Moreover, as well as rejecting key syndicalist ideas, Marx and Engels

also advocated what many revolutionary socialists, as Darlington admits,

came to consider as the “dead-end of electoral and parliamentary

politics”. (p. 46) The subsequent development of social democracy

confirmed Bakunin’s fears on using elections rather than Marx’s

hopes.[46] So when Darlington correctly suggests that when “many

syndicalists dismissed” political action they were “rejecting” electoral

politics he fails to note that they adopted the same “narrow definition

of political action” (p. 47) as had Bakunin in the First

International.[47] It was precisely this “narrow definition of political

action” which Marx and Engels inflicted upon the IWMA against the

libertarians.[48]

It is true, as Darlington suggests, that many Marxists became

syndicalists as “a reaction” against social democracy.[49] (p. 47)

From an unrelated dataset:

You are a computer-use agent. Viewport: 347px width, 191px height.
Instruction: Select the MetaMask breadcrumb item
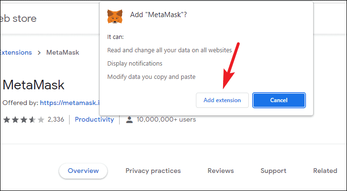tap(62, 52)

Sadly, he fails to raise the question of why social democracy became

reformist, instead stating that these were “reformist socialist parties”

(p. 47) so ignoring that, at the time, there were not – they considered

themselves as revolutionary parties explicitly following the ideas of

Marx and Engels on “political action.” True, a substantial revisionist

tendency existed within these parties and, moreover, their rhetoric was

not reflected in their practice, but it should not be forgotten that

they prided themselves in being revolutionary.

So if social democracy put the “emphasis on parliamentarism at the

expense of the direct action of the workers” (p. 47) it is fair to say

that the focus that Marx and Engels placed on “political action” helped

this process immensely.[50]

It is hard not to conclude that if syndicalism is marked, as Darlington

suggests, by a “rejection of political parties, elections and parliament

in favour of direct action by the unions” and a “conception of a future

society” based on “the economic administration of industry exercised

directly by the workers themselves” (p. 29) then not only were Marx and

Engels not syndicalists, they were explicitly opposed to it. Given this,

to claim that Marxism is one of syndicalism’s “core ideological

elements” seems rather strange.

Assessing success

Darlington argues “revolutionary syndicalism was short-lived and

ultimately unsuccessful in achieving its overall aims – particularly

when compared to the architects of the Russian revolution”. (p. 49)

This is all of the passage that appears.